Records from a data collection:
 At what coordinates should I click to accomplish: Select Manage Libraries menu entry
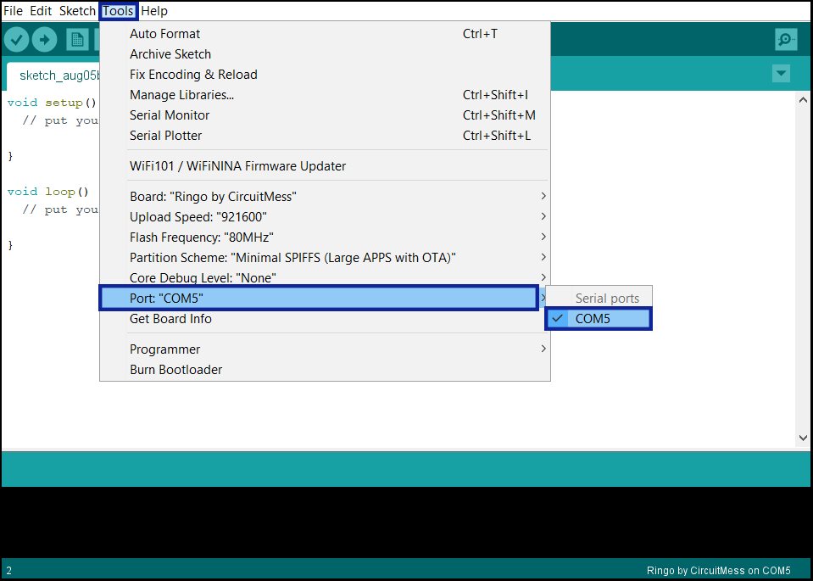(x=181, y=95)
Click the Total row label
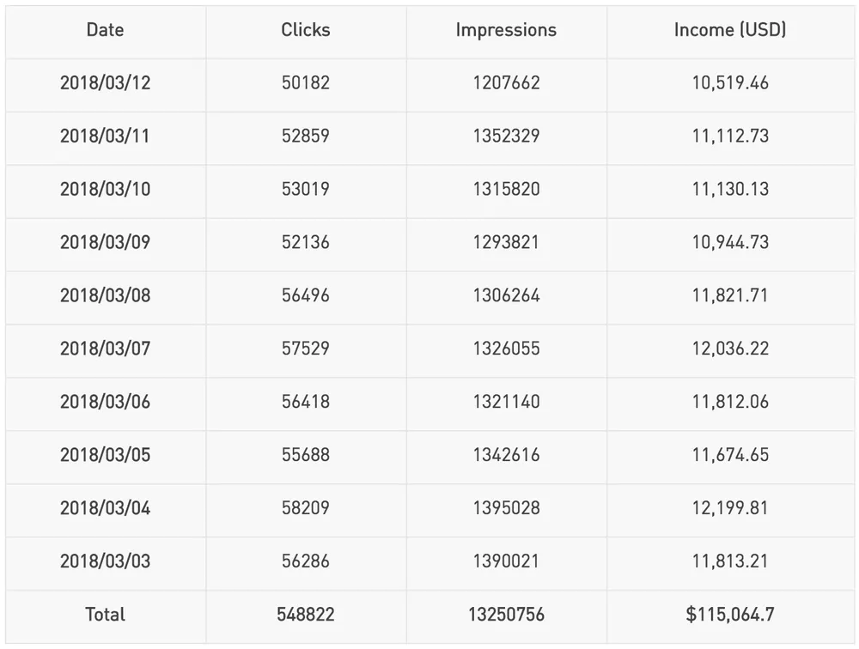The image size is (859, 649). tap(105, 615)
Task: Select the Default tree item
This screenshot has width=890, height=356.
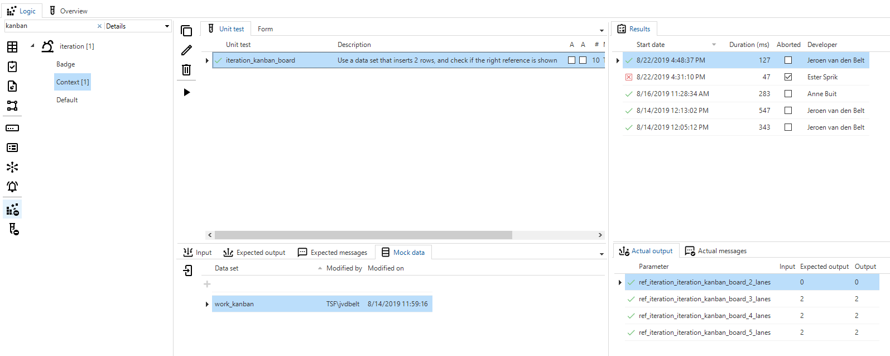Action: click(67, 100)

---

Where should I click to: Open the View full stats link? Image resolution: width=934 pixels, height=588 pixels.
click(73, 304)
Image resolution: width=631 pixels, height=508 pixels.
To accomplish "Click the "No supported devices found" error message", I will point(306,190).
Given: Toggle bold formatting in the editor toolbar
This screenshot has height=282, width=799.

▸ Problem details
List every line of the records above that contains the string "pixels", matching case exactly.

▸ The output
Where should I click to: Open the View full stats link? Image resolution: width=934 pixels, height=588 pixels.
Image resolution: width=631 pixels, height=508 pixels.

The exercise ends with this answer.